▸ **To do**
Restate all of the entries exactly, each line as it stands.

▸ **Data in this exercise**
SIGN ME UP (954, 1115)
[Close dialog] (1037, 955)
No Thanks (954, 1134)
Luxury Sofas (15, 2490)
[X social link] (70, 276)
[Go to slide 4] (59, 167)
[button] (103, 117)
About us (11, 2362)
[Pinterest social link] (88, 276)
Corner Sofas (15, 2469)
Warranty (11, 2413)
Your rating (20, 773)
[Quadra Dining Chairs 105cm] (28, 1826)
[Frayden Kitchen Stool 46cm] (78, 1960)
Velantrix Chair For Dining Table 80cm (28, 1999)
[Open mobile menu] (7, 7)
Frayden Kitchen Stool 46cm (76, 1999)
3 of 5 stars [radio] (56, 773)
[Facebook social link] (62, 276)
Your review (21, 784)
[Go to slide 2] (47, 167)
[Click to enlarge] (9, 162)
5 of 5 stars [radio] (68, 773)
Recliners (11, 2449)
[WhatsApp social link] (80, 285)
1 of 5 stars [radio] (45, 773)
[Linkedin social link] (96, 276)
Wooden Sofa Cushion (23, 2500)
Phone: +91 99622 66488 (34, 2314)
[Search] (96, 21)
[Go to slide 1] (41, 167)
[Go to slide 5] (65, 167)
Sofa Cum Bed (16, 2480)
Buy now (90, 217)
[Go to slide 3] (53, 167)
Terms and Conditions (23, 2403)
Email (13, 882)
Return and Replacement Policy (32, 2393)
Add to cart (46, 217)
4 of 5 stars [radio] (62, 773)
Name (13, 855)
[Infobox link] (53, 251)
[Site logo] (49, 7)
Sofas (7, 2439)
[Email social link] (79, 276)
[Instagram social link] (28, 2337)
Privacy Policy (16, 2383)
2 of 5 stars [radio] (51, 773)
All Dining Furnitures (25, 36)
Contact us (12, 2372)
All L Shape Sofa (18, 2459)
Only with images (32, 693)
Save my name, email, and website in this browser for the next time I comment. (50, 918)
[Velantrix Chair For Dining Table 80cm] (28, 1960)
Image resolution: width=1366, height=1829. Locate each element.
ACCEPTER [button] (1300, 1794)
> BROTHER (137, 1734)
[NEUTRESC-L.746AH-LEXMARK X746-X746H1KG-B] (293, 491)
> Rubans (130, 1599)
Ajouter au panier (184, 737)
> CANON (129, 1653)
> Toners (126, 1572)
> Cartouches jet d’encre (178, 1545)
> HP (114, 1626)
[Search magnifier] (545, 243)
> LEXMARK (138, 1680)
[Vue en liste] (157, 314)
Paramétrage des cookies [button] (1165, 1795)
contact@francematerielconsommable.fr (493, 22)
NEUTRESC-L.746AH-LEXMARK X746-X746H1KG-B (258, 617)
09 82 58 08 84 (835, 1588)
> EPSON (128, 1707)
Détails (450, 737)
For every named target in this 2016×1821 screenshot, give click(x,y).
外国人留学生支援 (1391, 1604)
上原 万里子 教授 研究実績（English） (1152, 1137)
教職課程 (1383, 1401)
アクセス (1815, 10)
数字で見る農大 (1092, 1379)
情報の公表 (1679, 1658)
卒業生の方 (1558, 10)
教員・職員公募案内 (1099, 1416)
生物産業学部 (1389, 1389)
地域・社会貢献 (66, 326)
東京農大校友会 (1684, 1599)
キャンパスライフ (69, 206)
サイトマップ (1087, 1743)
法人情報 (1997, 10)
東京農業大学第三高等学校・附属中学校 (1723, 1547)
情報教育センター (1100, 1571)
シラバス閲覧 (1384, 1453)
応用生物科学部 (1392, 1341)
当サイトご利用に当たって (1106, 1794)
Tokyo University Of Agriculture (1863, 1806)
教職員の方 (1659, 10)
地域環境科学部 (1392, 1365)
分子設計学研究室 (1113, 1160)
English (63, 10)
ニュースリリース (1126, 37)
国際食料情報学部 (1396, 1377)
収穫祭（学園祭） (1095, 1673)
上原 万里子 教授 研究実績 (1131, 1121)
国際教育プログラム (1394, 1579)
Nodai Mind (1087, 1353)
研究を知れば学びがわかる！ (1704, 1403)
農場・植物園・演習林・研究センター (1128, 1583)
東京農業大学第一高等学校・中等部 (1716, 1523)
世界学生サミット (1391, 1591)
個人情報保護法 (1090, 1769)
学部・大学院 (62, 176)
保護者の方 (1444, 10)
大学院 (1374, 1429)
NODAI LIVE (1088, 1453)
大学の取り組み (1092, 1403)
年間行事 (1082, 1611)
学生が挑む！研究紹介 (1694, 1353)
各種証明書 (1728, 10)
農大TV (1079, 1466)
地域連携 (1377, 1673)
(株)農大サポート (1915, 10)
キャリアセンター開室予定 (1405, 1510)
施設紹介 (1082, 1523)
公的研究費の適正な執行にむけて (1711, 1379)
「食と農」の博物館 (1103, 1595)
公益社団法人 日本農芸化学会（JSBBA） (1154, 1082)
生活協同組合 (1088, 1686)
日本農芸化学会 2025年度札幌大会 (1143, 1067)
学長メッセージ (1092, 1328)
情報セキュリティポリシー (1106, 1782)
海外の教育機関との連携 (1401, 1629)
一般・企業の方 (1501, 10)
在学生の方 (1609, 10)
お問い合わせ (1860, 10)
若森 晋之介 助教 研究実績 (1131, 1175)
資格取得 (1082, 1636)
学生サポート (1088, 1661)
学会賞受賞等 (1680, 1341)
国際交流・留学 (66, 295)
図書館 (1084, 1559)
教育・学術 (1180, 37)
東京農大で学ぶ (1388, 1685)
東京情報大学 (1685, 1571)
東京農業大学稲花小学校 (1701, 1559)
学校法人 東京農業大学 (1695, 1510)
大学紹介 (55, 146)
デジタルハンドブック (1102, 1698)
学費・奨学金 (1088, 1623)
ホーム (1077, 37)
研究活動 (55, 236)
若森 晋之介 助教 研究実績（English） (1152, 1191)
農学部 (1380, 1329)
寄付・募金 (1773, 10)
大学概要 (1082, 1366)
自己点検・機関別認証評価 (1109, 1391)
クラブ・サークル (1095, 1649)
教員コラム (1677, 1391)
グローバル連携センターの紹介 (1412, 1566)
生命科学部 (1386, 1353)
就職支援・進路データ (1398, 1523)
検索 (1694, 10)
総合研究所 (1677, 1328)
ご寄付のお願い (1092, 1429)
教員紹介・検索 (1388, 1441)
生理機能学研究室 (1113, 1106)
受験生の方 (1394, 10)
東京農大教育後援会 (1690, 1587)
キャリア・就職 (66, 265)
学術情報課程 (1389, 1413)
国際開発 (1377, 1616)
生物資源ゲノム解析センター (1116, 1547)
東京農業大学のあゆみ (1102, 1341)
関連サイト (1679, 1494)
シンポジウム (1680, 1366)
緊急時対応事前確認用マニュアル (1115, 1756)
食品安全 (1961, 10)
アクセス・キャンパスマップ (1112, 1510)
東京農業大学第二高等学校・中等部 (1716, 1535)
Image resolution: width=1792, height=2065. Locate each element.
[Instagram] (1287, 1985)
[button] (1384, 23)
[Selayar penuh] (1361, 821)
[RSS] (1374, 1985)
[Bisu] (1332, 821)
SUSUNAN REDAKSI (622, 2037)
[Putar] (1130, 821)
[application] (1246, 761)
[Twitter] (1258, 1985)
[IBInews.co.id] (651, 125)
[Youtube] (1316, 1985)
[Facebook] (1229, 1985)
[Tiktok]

▸ **Output of the exercise**
SIGN ME UP (954, 1115)
[Close dialog] (1037, 955)
No Thanks (954, 1134)
Luxury Sofas (15, 2490)
[X social link] (70, 276)
[Go to slide 4] (59, 167)
[button] (103, 117)
About us (11, 2362)
[Pinterest social link] (88, 276)
Corner Sofas (15, 2469)
Warranty (11, 2413)
Your rating (20, 773)
[Quadra Dining Chairs 105cm] (28, 1826)
[Frayden Kitchen Stool 46cm] (78, 1960)
Velantrix Chair For Dining Table 80cm (28, 1999)
[Open mobile menu] (7, 7)
Frayden Kitchen Stool 46cm (76, 1999)
3 of 5 stars [radio] (56, 773)
[Facebook social link] (62, 276)
Your review (21, 784)
[Go to slide 2] (47, 167)
[Click to enlarge] (9, 162)
5 of 5 stars [radio] (68, 773)
Recliners (11, 2449)
[WhatsApp social link] (80, 285)
1 of 5 stars [radio] (45, 773)
[Linkedin social link] (96, 276)
Wooden Sofa Cushion (23, 2500)
Phone: +91 99622 66488 (34, 2314)
[Search] (96, 21)
[Go to slide 1] (41, 167)
[Go to slide 5] (65, 167)
Sofa Cum Bed (16, 2480)
Buy now (90, 217)
[Go to slide 3] (53, 167)
Terms and Conditions (23, 2403)
Email (13, 882)
Return and Replacement Policy (32, 2393)
Add to cart (46, 217)
4 of 5 stars [radio] (62, 773)
Name (13, 855)
[Infobox link] (53, 251)
[Site logo] (49, 7)
Sofas (7, 2439)
[Email social link] (79, 276)
[Instagram social link] (28, 2337)
Privacy Policy (16, 2383)
2 of 5 stars [radio] (51, 773)
All Dining Furnitures (25, 36)
Contact us (12, 2372)
All L Shape Sofa (18, 2459)
Only with images (32, 693)
Save my name, email, and website in this browser for the next time I comment. (50, 918)
[Velantrix Chair For Dining Table 80cm] (28, 1960)
Image resolution: width=1366, height=1829. Locate each element.
ACCEPTER [button] (1300, 1794)
> BROTHER (137, 1734)
[NEUTRESC-L.746AH-LEXMARK X746-X746H1KG-B] (293, 491)
> Rubans (130, 1599)
Ajouter au panier (184, 737)
> CANON (129, 1653)
> Toners (126, 1572)
> Cartouches jet d’encre (178, 1545)
> HP (114, 1626)
[Search magnifier] (545, 243)
> LEXMARK (138, 1680)
[Vue en liste] (157, 314)
Paramétrage des cookies [button] (1165, 1795)
contact@francematerielconsommable.fr (493, 22)
NEUTRESC-L.746AH-LEXMARK X746-X746H1KG-B (258, 617)
09 82 58 08 84 (835, 1588)
> EPSON (128, 1707)
Détails (450, 737)
For every named target in this 2016×1821 screenshot, give click(x,y).
外国人留学生支援 (1391, 1604)
上原 万里子 教授 研究実績（English） (1152, 1137)
教職課程 (1383, 1401)
アクセス (1815, 10)
数字で見る農大 (1092, 1379)
情報の公表 (1679, 1658)
卒業生の方 (1558, 10)
教員・職員公募案内 (1099, 1416)
生物産業学部 (1389, 1389)
地域・社会貢献 (66, 326)
東京農大校友会 (1684, 1599)
キャンパスライフ (69, 206)
サイトマップ (1087, 1743)
法人情報 (1997, 10)
東京農業大学第三高等学校・附属中学校 (1723, 1547)
情報教育センター (1100, 1571)
シラバス閲覧 (1384, 1453)
応用生物科学部 (1392, 1341)
当サイトご利用に当たって (1106, 1794)
Tokyo University Of Agriculture (1863, 1806)
教職員の方 (1659, 10)
地域環境科学部 (1392, 1365)
分子設計学研究室 (1113, 1160)
English (63, 10)
ニュースリリース (1126, 37)
国際食料情報学部 (1396, 1377)
収穫祭（学園祭） (1095, 1673)
上原 万里子 教授 研究実績 (1131, 1121)
国際教育プログラム (1394, 1579)
Nodai Mind (1087, 1353)
研究を知れば学びがわかる！ (1704, 1403)
農場・植物園・演習林・研究センター (1128, 1583)
東京農業大学第一高等学校・中等部 (1716, 1523)
世界学生サミット (1391, 1591)
個人情報保護法 (1090, 1769)
学部・大学院 (62, 176)
保護者の方 (1444, 10)
大学院 (1374, 1429)
NODAI LIVE (1088, 1453)
大学の取り組み (1092, 1403)
年間行事 (1082, 1611)
学生が挑む！研究紹介 (1694, 1353)
各種証明書 (1728, 10)
農大TV (1079, 1466)
地域連携 (1377, 1673)
(株)農大サポート (1915, 10)
キャリアセンター開室予定 (1405, 1510)
施設紹介 (1082, 1523)
公的研究費の適正な執行にむけて (1711, 1379)
「食と農」の博物館 (1103, 1595)
公益社団法人 日本農芸化学会（JSBBA） (1154, 1082)
生活協同組合 (1088, 1686)
日本農芸化学会 2025年度札幌大会 (1143, 1067)
学長メッセージ (1092, 1328)
情報セキュリティポリシー (1106, 1782)
海外の教育機関との連携 (1401, 1629)
一般・企業の方 (1501, 10)
在学生の方 (1609, 10)
お問い合わせ (1860, 10)
若森 晋之介 助教 研究実績 (1131, 1175)
資格取得 (1082, 1636)
学生サポート (1088, 1661)
学会賞受賞等 (1680, 1341)
国際交流・留学 (66, 295)
図書館 (1084, 1559)
教育・学術 (1180, 37)
東京農大で学ぶ (1388, 1685)
東京情報大学 (1685, 1571)
東京農業大学稲花小学校 (1701, 1559)
学校法人 東京農業大学 (1695, 1510)
大学紹介 (55, 146)
デジタルハンドブック (1102, 1698)
学費・奨学金 (1088, 1623)
ホーム (1077, 37)
研究活動 (55, 236)
若森 晋之介 助教 研究実績（English） (1152, 1191)
農学部 (1380, 1329)
寄付・募金 (1773, 10)
大学概要 (1082, 1366)
自己点検・機関別認証評価 (1109, 1391)
クラブ・サークル (1095, 1649)
教員コラム (1677, 1391)
グローバル連携センターの紹介 (1412, 1566)
生命科学部 (1386, 1353)
就職支援・進路データ (1398, 1523)
検索 (1694, 10)
総合研究所 (1677, 1328)
ご寄付のお願い (1092, 1429)
教員紹介・検索 (1388, 1441)
生理機能学研究室 (1113, 1106)
受験生の方 (1394, 10)
東京農大教育後援会 (1690, 1587)
キャリア・就職 (66, 265)
学術情報課程 (1389, 1413)
国際開発 (1377, 1616)
生物資源ゲノム解析センター (1116, 1547)
東京農業大学のあゆみ (1102, 1341)
関連サイト (1679, 1494)
シンポジウム (1680, 1366)
緊急時対応事前確認用マニュアル (1115, 1756)
食品安全 (1961, 10)
アクセス・キャンパスマップ (1112, 1510)
東京農業大学第二高等学校・中等部 (1716, 1535)
Image resolution: width=1792, height=2065. Locate each element.
[Instagram] (1287, 1985)
[button] (1384, 23)
[Selayar penuh] (1361, 821)
[RSS] (1374, 1985)
[Bisu] (1332, 821)
SUSUNAN REDAKSI (622, 2037)
[Putar] (1130, 821)
[application] (1246, 761)
[Twitter] (1258, 1985)
[IBInews.co.id] (651, 125)
[Youtube] (1316, 1985)
[Facebook] (1229, 1985)
[Tiktok]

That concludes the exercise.